Это был единственный урок, который я мог посещать физически, и даже тогда я обычно делал это только раз в неделю, иногда реже.
Я использовал легкий чемодан в качестве рюкзака, чтобы катиться, так что мне не пришлось поднимать его и рисковать травмой суставов. Я сидел на мягком стуле учителя, потому что стулья учеников были слишком жесткими и оставляли синяки на позвоночнике.
Классная комната была недоступна. Я выделился Но «больше ничего» школа не могла сделать для меня.

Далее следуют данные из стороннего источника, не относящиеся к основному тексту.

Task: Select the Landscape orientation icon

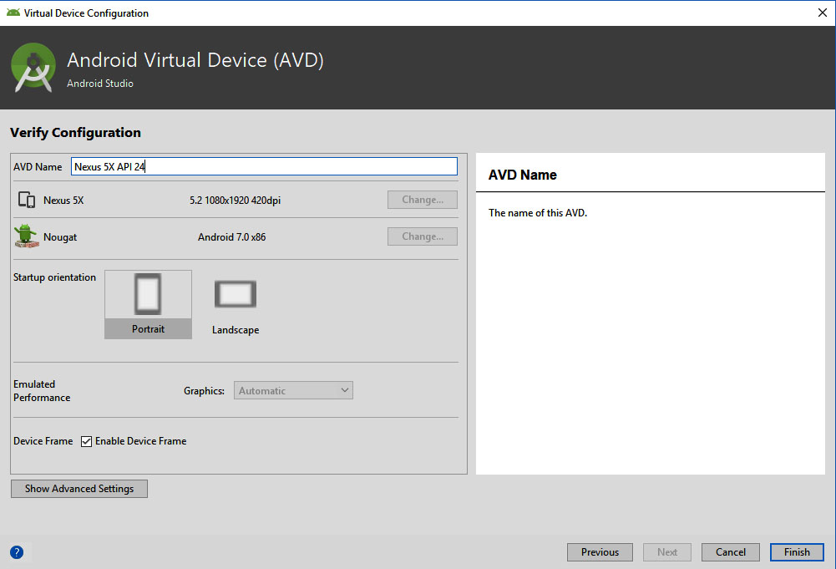Action: click(236, 294)
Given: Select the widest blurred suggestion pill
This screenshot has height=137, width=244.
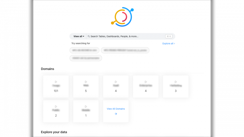Looking at the screenshot, I should click(x=125, y=50).
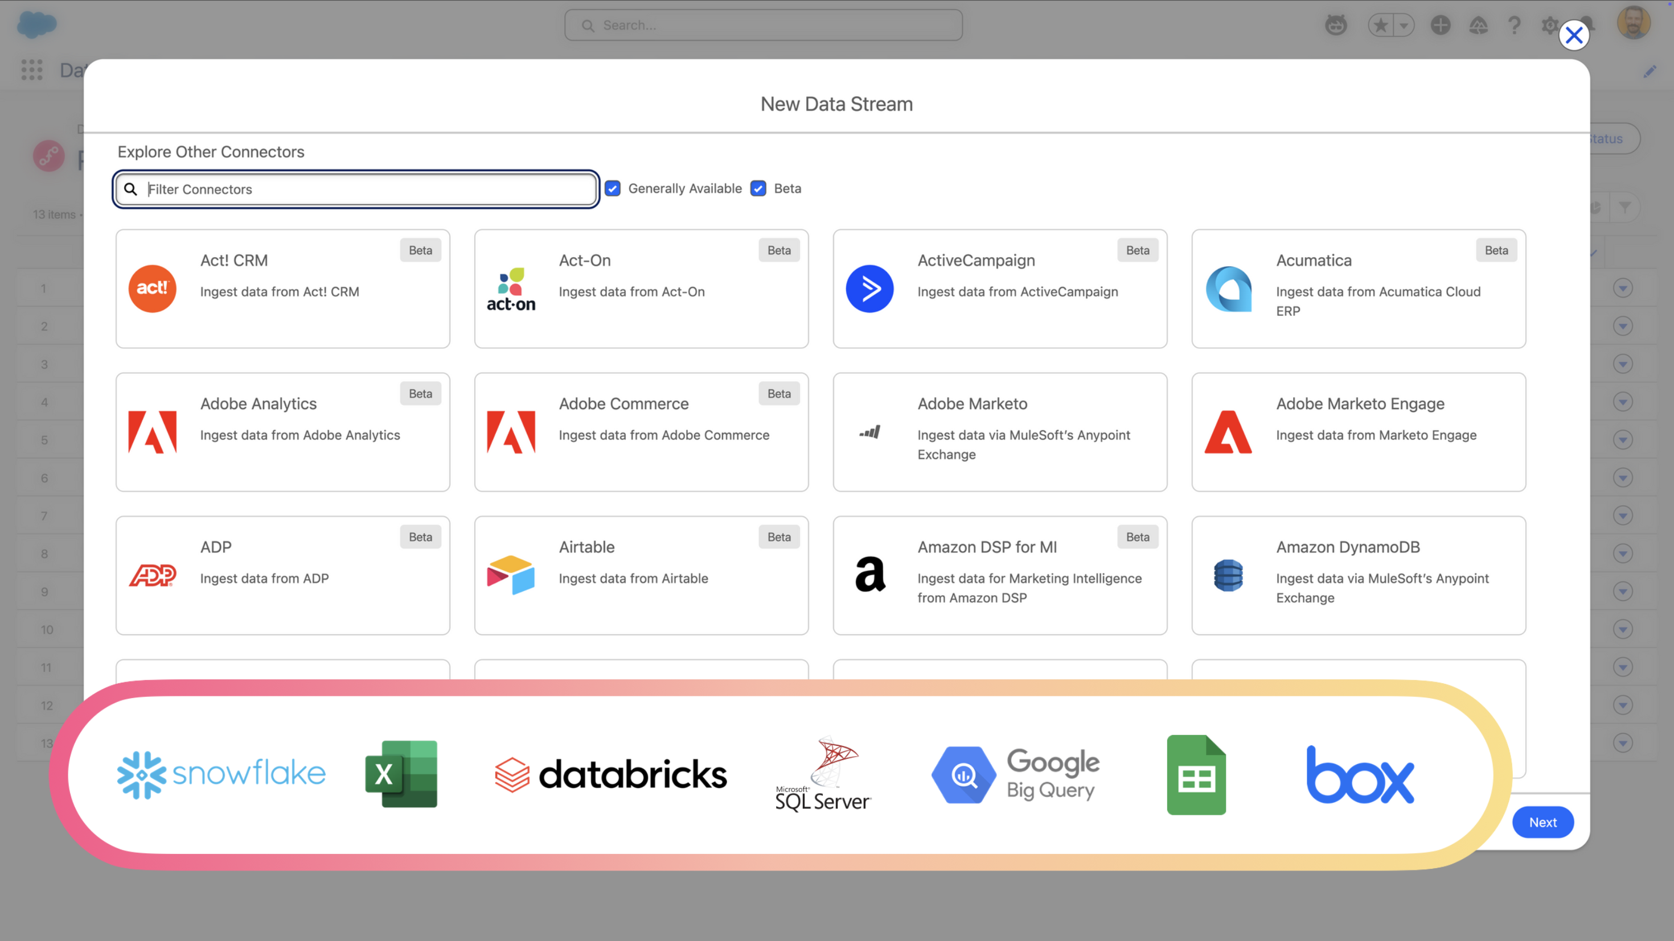1674x941 pixels.
Task: Click the Adobe Marketo Engage logo
Action: 1228,432
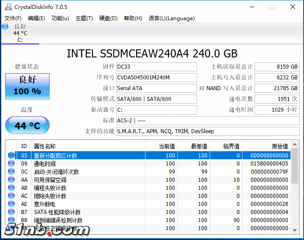The width and height of the screenshot is (304, 240).
Task: Open the 硬盘(D) menu
Action: [x=108, y=18]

Мистер С. каждую пятницу носил коровий костюм и играл на стереосистеме Sublime и давал нам учиться, или писать, или читать. Мне не разрешили иметь компьютер, чтобы делать заметки, и я отказался иметь писца, поэтому я в основном сидел там, не желая привлекать к себе внимание.
Однажды мистер С. подошел ко мне, прижав губы к взрывной песне, и присел на корточки рядом с моим стулом. В воздухе пахло мелом и старыми книгами. Я переместился на свое место.
«В понедельник мы собираемся украсить огромный плакат с нашими любимыми цитатами сэра Гавейна», - сказал он. Я села немного выше, кивая, чувствуя, что важно, что он говорил мне это - что он подошел поговорить со мной. Он покачал головой в такт и открыл рот:
«Мы собираемся все сидеть на полу, чтобы рисовать, так что вы должны пропустить это, и я просто отправлю вам домашнее задание по электронной почте. Не беспокойся об этом
Мистер С. похлопал меня по спинке стула и начал петь громче, когда уходил.
Были доступные варианты, конечно. Мы могли бы поставить плакат на стол в моем росте. Я мог бы нарисовать часть этого там, или на отдельном листе, и прикрепить его позже. Мы могли бы заниматься другим делом, которое не включало бы мелкую моторику или наклоны. Я мог бы напечатать что-нибудь. Я мог, я мог …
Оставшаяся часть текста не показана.